Disruption è uno di quei termini (opachi) che ultimamente un po’ tutti amano usare, da queste parti (queste parti = blog tecnologici), spesso senza averlo compreso a fondo e per questo finendo con l’interpretarlo un po’ a piacimento, allargandone il significato fino al punto che non significa più nulla. Deve la sua popolarità a The Innovator’s Dilemma, saggio del 1997 di Clayton Christensen (professore alla Harvard Business School). Techcrunch, che probabilmente a sua volta si è stufato di vederlo usare impropriamente, ne ha spiegato il significato:

In breve, un prodotto “disruptivo” serve un mercato che prima non poteva essere servito — una new-market disruption — oppure offre una alternativa più semplice, economica e conveniente a un prodotto preesistente — una low-end disruption.

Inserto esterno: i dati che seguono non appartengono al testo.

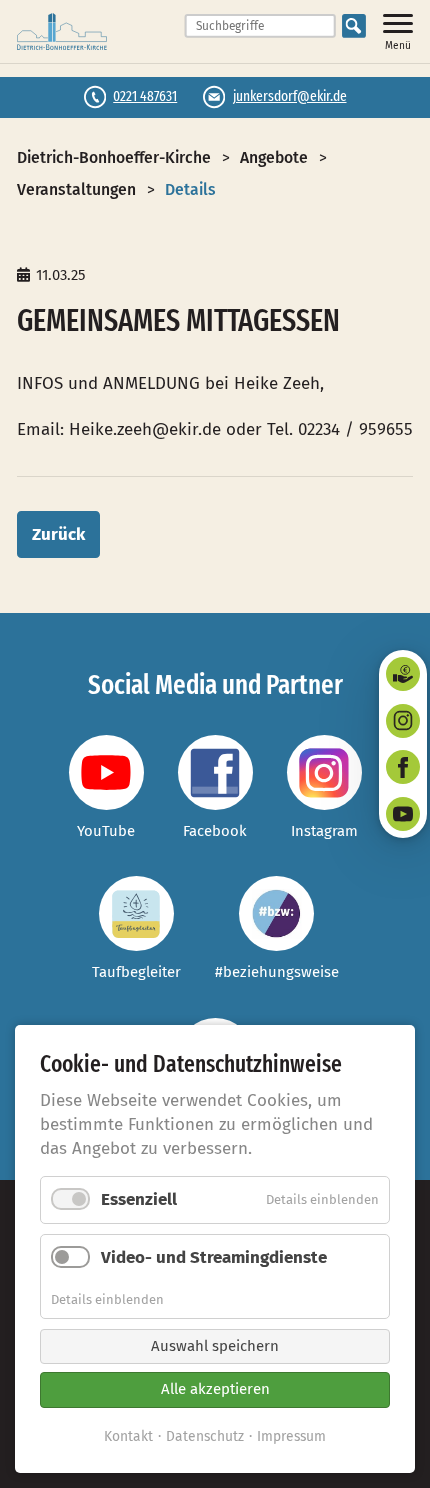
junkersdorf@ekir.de (290, 96)
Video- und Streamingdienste (214, 1257)
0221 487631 (145, 96)
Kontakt (128, 1436)
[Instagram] (403, 721)
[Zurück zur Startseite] (62, 31)
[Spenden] (403, 674)
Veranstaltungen (76, 189)
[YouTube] (403, 814)
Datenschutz (205, 1436)
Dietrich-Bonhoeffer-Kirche (114, 157)
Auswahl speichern (215, 1346)
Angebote (274, 157)
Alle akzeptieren (215, 1389)
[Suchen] (354, 26)
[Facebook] (403, 767)
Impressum (291, 1436)
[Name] (106, 772)
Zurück (58, 534)
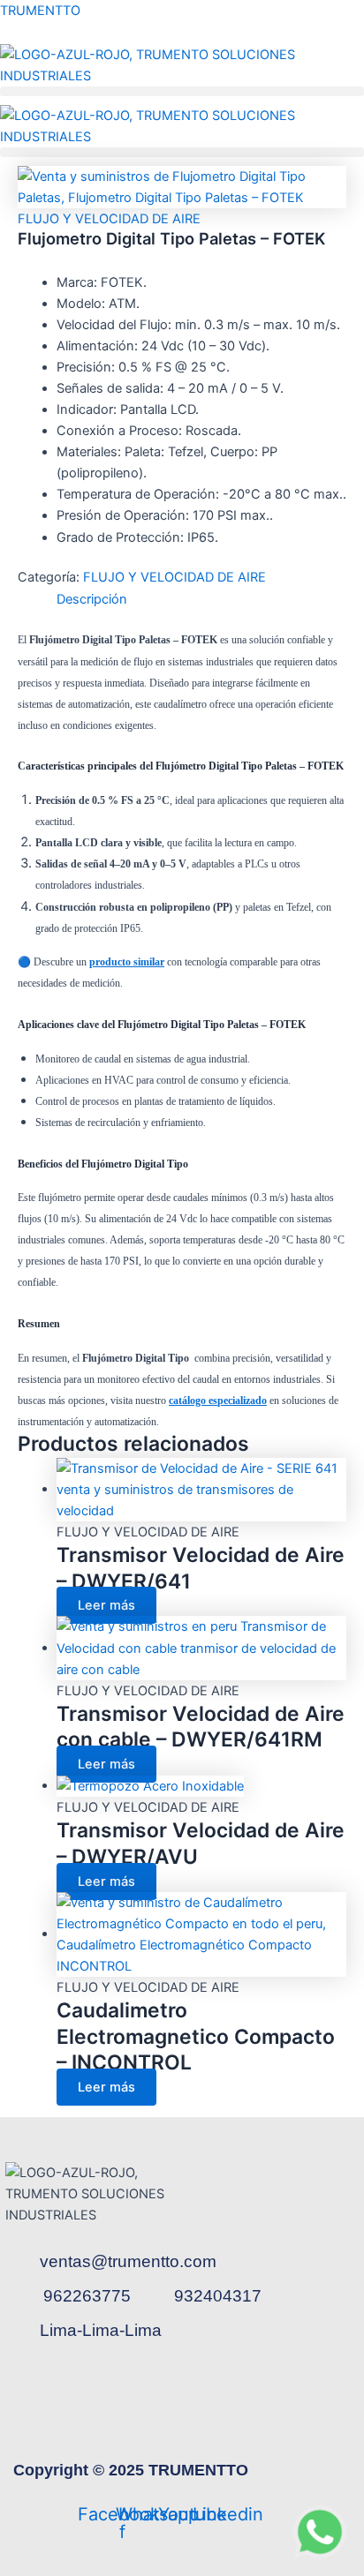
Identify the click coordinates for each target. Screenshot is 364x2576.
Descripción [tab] (92, 599)
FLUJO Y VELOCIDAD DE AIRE (109, 219)
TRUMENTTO (40, 11)
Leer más (106, 1605)
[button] (182, 91)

L’azienda che detiene il monopolio di questo mercato troverà quasi impossibile rispondere a un prodotto disruptivo. In una new-market disruption i consumatori non serviti erano tali precisamente perché non era redditizio servirli, dato il business model dell’azienda dominante. In una low-end disruption i consumatori perduti non erano redditizi per i leader del mercato, che quindi sarà felice di perderli. Da qui, il dilemma dell’innovatore: i leader storici di un mercato ignorato il nuovo prodotto perché non è economicamente vantaggioso per loro, ma la loro quiescenza può portare più tardi a un declino.